Given information:
####
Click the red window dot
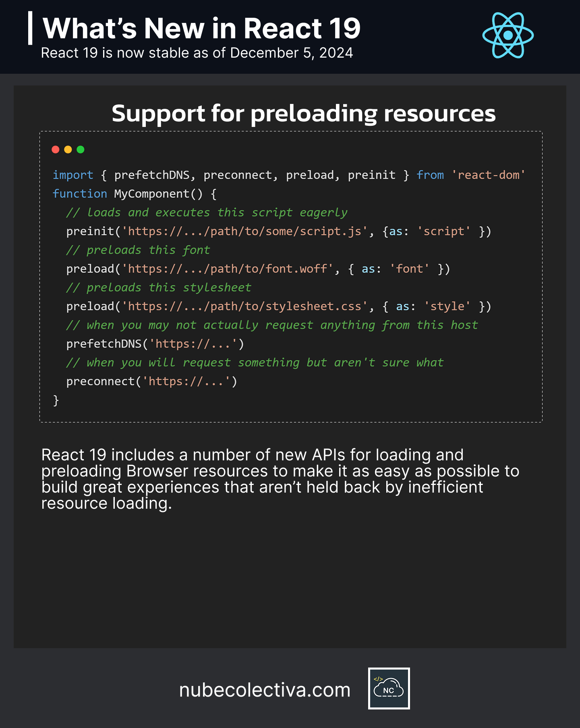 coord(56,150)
####
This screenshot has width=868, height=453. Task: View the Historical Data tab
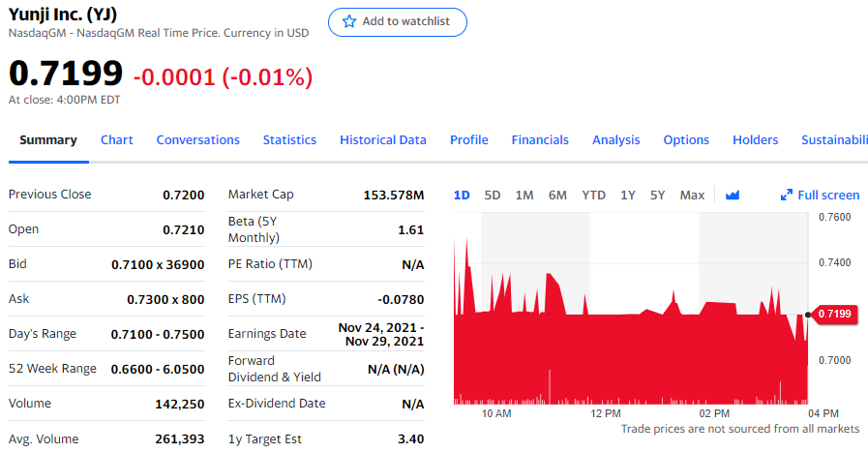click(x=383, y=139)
####
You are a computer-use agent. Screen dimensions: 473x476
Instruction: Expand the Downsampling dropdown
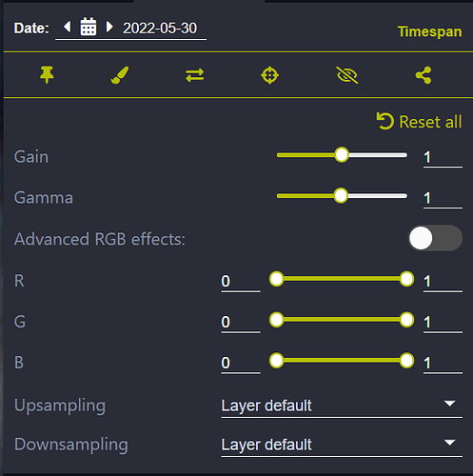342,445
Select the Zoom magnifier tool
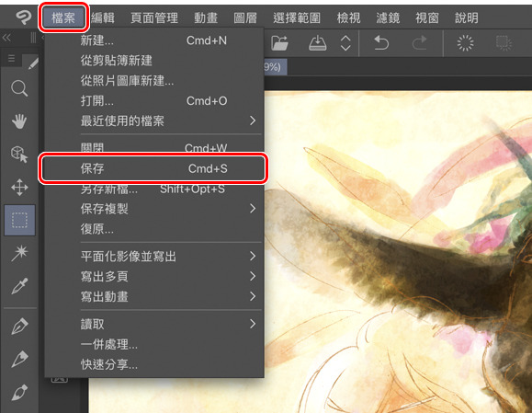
####
Exercise:
Within the material above, only the stretch from the line holding "You are a computer-use" through the line holding "Select the Zoom magnifier tool" is to be restated exactly. Pictures are dropped.

Answer below:
You are a computer-use agent. Screen dimensions: 473x476
Instruction: Expand the Downsampling dropdown
342,445
Select the Zoom magnifier tool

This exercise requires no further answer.